Hope you will take this message in the right spirit .

Last edited:
Granger and haruspex
@TSny I want to apologize for my reaction on the other day. I was very stressed because I've been working for hours not figuring out how to solve the problem. Not that that can justify my rudeness. So my sincere apologies. I eventually figured out what yo meant with the hint that it was an adiabatic process (Q=0). I was not figuring out the expression for U in the case of an ideal monoatomic gas so I wasn't able to relate it with the work expression.

Last edited:
Chestermiller
Granger said:
@Tsnys I want to apologize for my reaction on the other day. I was very stressed because I've been working for hours not figuring out how to solve the problem. Not that that can justify my rudeness. So my sincere apologies. I eventually figured out what yo meant with the hint that it was an adiabatic process (Q=0). I was not figuring out the expression for U in the case of an ideal monoatomic gas so I wasn't able to relate it with the work expression.
@TSny

haruspex said:
No problem. Apology accepted. After posting my first reply, I was distracted by some personal matters. So I was not able to keep up my end of the conversation.Sorry for that. Glad you were able to solve the exercise.

Granger

## 1. What is the definition of volume ratio in an adiabatic gas expansion?

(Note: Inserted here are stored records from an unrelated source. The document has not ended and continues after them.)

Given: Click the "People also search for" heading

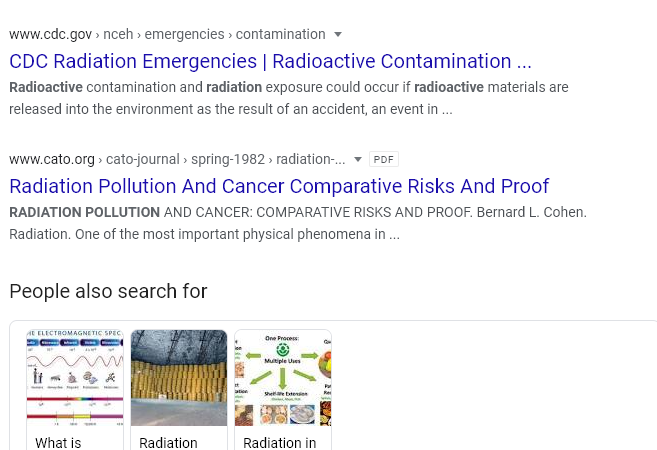Looking at the screenshot, I should point(108,291).
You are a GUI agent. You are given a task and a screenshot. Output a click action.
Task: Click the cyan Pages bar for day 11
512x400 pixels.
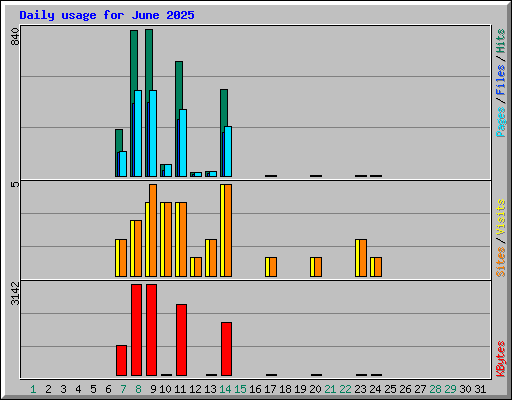(183, 143)
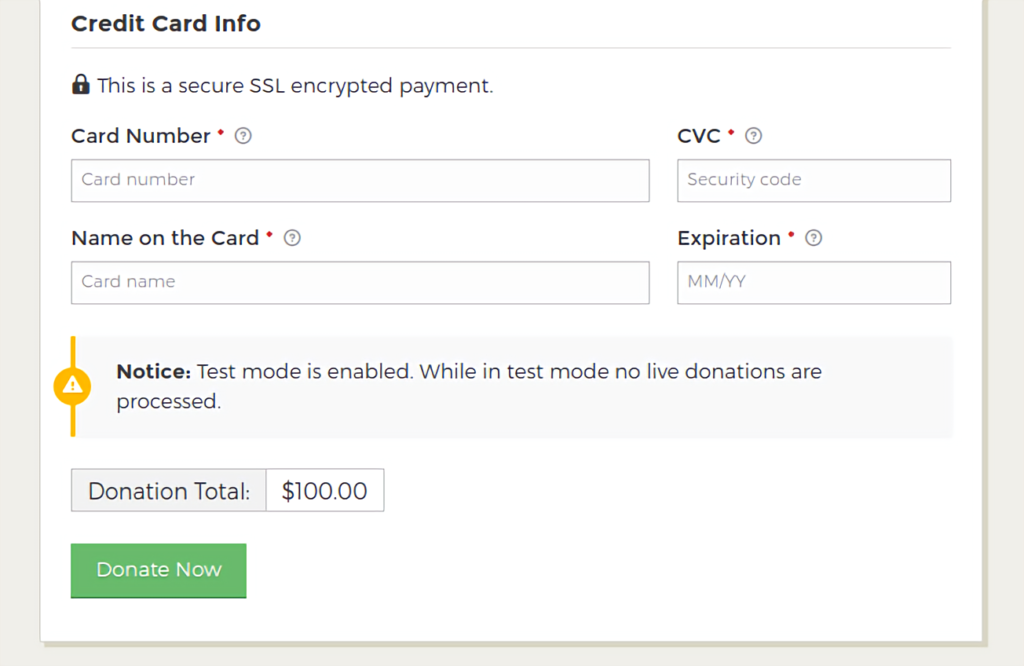Submit with the Donate Now button
Viewport: 1024px width, 666px height.
[159, 571]
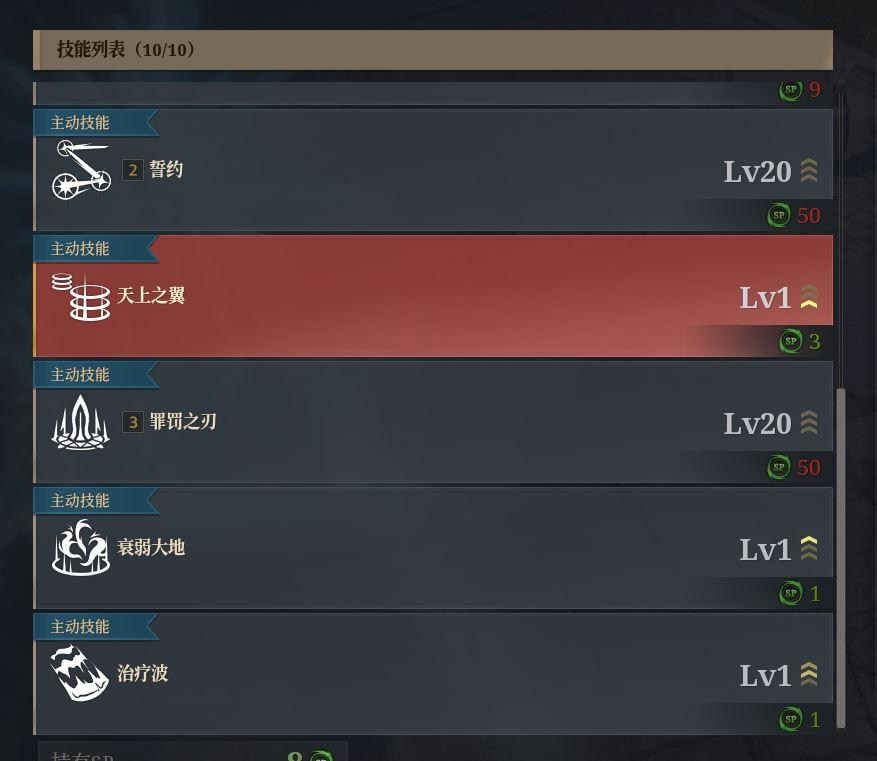Click the skill list vertical scrollbar
This screenshot has width=877, height=761.
pos(841,558)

The volume ratio in an adiabatic gas expansion refers to the change in volume of a gas as it expands adiabatically, meaning without any heat exchange with the surroundings. It is typically represented by the symbol "V".

## 2. How is volume ratio related to temperature and pressure in an adiabatic gas expansion?

According to the ideal gas law, the volume of a gas is inversely proportional to its pressure, and directly proportional to its temperature. In an adiabatic gas expansion, the temperature of the gas decreases as it expands, causing the volume to increase. This results in a decrease in pressure, maintaining the inverse relationship between volume and pressure.

## 3. What is the formula for calculating volume ratio in an adiabatic gas expansion?

The formula for volume ratio in an adiabatic gas expansion is V2/V1 = (T2/T1)^γ, where V2 and V1 are the final and initial volumes, T2 and T1 are the final and initial temperatures, and γ is the adiabatic index or ratio of specific heats for the gas being expanded.

## 4. How does the adiabatic index or ratio of specific heats affect the volume ratio in an adiabatic gas expansion?

The adiabatic index or ratio of specific heats, denoted as γ, is a characteristic of a gas that determines its behavior during adiabatic processes. A gas with a higher value of γ will experience a larger change in temperature and pressure during an adiabatic expansion, resulting in a larger volume ratio.

## 5. Can the volume ratio in an adiabatic gas expansion ever be greater than 1?

Yes, the volume ratio in an adiabatic gas expansion can be greater than 1. This occurs when the initial temperature and pressure of the gas are high enough that the final temperature and pressure after expansion are still greater than atmospheric conditions. This is known as a superadiabatic expansion.